Cybersecurity researchers have discovered that hackers are able to target many leading Android mobile phones and other gadgets via Wi-Fi. They say that devices powered by Qualcomm’s Snapdragon processors are susceptible to the threat, which allows hackers to gain access to a device simply by connecting to the same Wi-Fi network.
Known together as “QualPwn”, both flaws can be exploited “over the air” meaning that the attackers only need to be close to the victim, not even in the same room, to access the device.
The issues were found by Tencent Blade, the security arm of Chinese gaming giant Tencent.
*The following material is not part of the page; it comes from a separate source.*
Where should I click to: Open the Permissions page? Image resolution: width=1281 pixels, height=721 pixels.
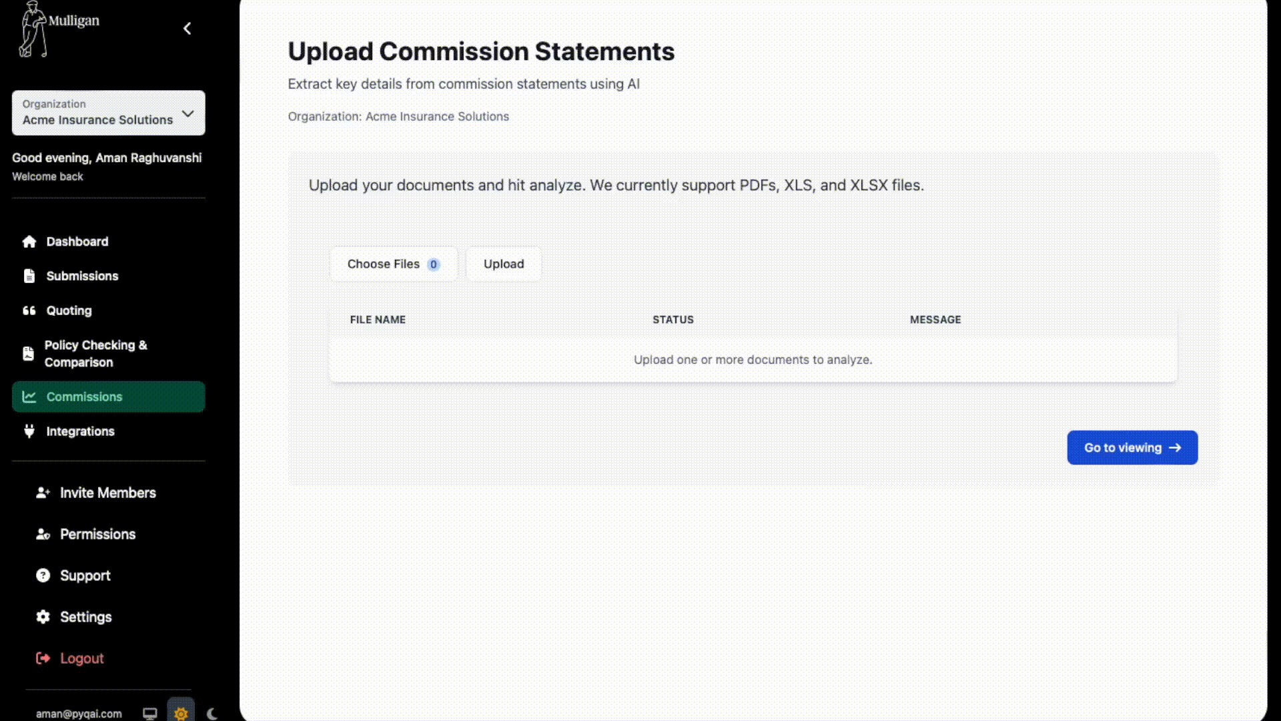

Both exploit flaws in how the Snapdragon hardware connects to Wi-Fi networks and stays secure when online, meaning that once connected, third-parties could send malicious data packets over the air and then run code that could allow them full control over a victim’s device.
Tencent Blade added that pretty much all devices powered by the Snapdragon 835 or 845 will be at risk, with the Google Pixel 2 and Pixel smartphones used to highlight the flaws in its report.
Qualcomm says it released a patch addressing the flaw, and that its licensees have been alerted to allow them to prepare fixes, with the company noting that it found that all Snapdragon kits have been affected.
QualPwn has now been patched by Google latest August 2019 Android security update, and users are being urged to update as soon as possible.